Saturday, June 06, 2020
Long Silences are normal and indicative and symptomatic
It remains true and bears retelling that not-writing is destructive to my mental health, and also what I tend to do when my mental health is tenuous.
But the difficulty of self-expression has been amplified by the myriad of ways I've been humbled and forced to re-learn my lenses over the last year. Oliver/Sir O was diagnosed with Autism, anxiety, ADHD, a written expression learning disability, an executive functioning deficit, and classified as 2E last fall. It was not an unexpected diagnosis, but it knocked the wind out of me and forced me into wildly unfamiliar territory in aggressive and unexpected ways. I've been having to reimagine everything I've known about how minds work to make room for the neurodivergent ways my children interact with the world. I've had to become aware of and name the herculean effort I put in daily to co-regulate with each of my children and their lagging skills with self-regulation. It's been massive.
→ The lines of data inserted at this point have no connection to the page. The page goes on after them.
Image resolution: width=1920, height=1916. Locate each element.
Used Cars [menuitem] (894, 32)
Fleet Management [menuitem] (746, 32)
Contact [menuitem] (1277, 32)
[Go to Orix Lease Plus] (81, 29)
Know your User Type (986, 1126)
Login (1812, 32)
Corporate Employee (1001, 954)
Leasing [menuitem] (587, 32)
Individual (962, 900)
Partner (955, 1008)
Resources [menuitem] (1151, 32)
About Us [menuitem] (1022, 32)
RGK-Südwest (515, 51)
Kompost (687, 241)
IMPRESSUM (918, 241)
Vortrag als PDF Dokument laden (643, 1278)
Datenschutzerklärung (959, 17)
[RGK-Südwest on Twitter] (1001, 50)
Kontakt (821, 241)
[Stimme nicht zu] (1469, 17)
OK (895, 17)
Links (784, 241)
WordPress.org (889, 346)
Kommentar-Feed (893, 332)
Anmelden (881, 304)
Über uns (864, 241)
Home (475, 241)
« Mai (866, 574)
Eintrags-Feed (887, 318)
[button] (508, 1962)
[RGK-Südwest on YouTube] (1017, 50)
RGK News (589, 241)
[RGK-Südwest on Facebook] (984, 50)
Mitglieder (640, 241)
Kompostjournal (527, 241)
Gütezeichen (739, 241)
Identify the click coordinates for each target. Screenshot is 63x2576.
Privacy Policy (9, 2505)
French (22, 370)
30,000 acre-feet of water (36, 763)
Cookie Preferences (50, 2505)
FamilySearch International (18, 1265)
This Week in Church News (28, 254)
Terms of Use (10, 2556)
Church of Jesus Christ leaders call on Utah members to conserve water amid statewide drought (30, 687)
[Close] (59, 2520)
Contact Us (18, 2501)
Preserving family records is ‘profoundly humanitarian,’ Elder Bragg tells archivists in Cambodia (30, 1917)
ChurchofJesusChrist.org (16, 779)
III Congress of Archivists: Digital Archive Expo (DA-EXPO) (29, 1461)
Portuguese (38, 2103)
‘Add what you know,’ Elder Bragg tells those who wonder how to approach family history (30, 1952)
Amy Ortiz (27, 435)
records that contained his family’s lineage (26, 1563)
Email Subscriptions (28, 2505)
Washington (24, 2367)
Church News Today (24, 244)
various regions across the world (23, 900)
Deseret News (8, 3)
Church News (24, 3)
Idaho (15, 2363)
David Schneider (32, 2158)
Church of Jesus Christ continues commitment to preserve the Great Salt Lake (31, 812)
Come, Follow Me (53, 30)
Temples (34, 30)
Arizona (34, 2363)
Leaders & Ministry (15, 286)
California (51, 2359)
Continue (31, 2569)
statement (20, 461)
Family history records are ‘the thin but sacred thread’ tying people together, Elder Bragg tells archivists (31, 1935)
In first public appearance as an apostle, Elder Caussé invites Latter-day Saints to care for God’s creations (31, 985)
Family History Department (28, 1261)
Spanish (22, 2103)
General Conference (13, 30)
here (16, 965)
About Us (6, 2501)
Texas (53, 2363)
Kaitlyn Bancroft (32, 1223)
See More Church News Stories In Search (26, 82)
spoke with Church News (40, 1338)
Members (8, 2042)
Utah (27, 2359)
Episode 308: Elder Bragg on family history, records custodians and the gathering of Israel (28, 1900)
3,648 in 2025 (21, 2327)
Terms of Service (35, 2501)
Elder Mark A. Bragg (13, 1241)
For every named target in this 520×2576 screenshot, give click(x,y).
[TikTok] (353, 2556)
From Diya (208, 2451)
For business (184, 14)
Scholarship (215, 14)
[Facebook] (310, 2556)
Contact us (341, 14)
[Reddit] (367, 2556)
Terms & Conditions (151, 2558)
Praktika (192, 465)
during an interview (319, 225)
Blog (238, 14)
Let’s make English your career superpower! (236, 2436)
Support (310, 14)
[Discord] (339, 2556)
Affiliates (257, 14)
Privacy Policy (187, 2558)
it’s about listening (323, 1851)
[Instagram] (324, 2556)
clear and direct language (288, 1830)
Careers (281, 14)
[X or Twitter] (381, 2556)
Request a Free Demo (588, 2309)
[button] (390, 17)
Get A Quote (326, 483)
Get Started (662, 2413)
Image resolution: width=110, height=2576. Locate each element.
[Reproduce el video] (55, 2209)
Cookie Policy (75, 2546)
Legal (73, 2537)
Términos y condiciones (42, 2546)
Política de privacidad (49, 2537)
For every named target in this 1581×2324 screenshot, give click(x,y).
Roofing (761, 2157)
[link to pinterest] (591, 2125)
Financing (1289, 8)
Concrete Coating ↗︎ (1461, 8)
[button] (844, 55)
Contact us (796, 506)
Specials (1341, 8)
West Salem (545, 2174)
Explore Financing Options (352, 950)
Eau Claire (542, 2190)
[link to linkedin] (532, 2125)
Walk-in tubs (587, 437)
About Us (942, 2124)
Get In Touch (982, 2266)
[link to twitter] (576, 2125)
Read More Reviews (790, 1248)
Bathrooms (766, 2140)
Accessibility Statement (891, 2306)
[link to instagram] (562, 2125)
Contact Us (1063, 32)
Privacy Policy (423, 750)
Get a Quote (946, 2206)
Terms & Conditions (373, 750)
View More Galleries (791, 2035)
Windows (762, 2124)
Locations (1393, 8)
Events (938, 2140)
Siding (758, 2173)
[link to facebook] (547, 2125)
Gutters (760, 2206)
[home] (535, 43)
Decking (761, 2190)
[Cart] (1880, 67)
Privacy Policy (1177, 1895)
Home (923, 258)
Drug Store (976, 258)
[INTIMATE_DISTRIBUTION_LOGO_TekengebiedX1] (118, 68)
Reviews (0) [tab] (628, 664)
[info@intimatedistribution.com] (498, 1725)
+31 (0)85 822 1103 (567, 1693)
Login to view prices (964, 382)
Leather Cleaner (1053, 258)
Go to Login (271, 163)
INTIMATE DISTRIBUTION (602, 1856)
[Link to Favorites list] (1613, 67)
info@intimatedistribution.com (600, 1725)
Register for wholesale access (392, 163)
Then, just as I was beginning to be able to tell which direction wa
s up, the pandemic and all of it's attendant drama, discord, and carpet yanking happened. I have had so many aspects of my view of and relationship with my own reality shaken and stolen away that the sheer volume of paradigm reconfiguring I've had to do is staggering. My brain cannot keep up, and I keep emotionally forgetting what I cognitively already know and have processed. On a much less traumatic scale it's like that moment when you wake up in the morning and have to re-remember that someone has died, only for scores of less earth-shattering adjustments. I never quite have all of my feet under me.
I've been struggling to sleep. My brain starts racing around 10 pm, and usually my heart starts to race too. Lately it's been vivid sensory memories from my time in London in 2002. Mostly really good memories, but they feel so immediate, like I'm actively living them, and the melancholy of how far gone and away they are (and how impossible they'd be to recreate in a pandemic) makes them really acutely emotional, melancholy, even tragic. I weep from midnight on until I finally collapse.
It's hard for me (and everyone else) to navigate next steps forward. Goal setting and relationship maintaining and healthy recreating are so impossible to navigate in a world of infinite high-stakes unknowns. Not knowing what the next school year will look like, not knowing what the economy might even remotely look like, not knowing whose careers will be affected in what ways, not knowing what social activities will be safely available or when...... nobody can plan their life the way humans need in order to stay sane. And all this on top of the most dramatic civil unrest of my lifetime, when the stakes of so many things seem insanely high, dramatic, unstable, and tragic.
I remember, in the aftermath of the 2016 election, when I was really struggling, finding helpful metaphors in the language of deep festering wounds being opened up to heal properly. Lots of things (power imbalances) that we (the privileged) pretended were overcome in the 80s have been forced into the bright light to be reckoned with and hopefully dealt with more thoroughly and honestly this time. I don't know that we will altogether succeed this time either, but hopefully progress will be made. Hopefully the arc of history will lean toward justice and will treat us with some mercy.
I haven't had much luck finding my place or my voice in the current BLM moment. Most white influencers I follow are tripping over themselves trying to find appropriate and sensitive content to post, mostly finding and sharing black influencer accounts and resharing their content. I haven't got a business or professional identity to keep afloat right now, so it feels more safe and authentic to just literally mute myself, rather than to post about how I'm muting myself and then still posting others' content. But it also feels odd/off to be silent in a moment when "silence is complicit" is au courant. But I'm listening and watching and doing my best to start conversations with kids for whom all conversations are hard to have. I'm sitting in deep deep discomfort with every facet of every previous self. I hope it is constructive, it's certainly painful.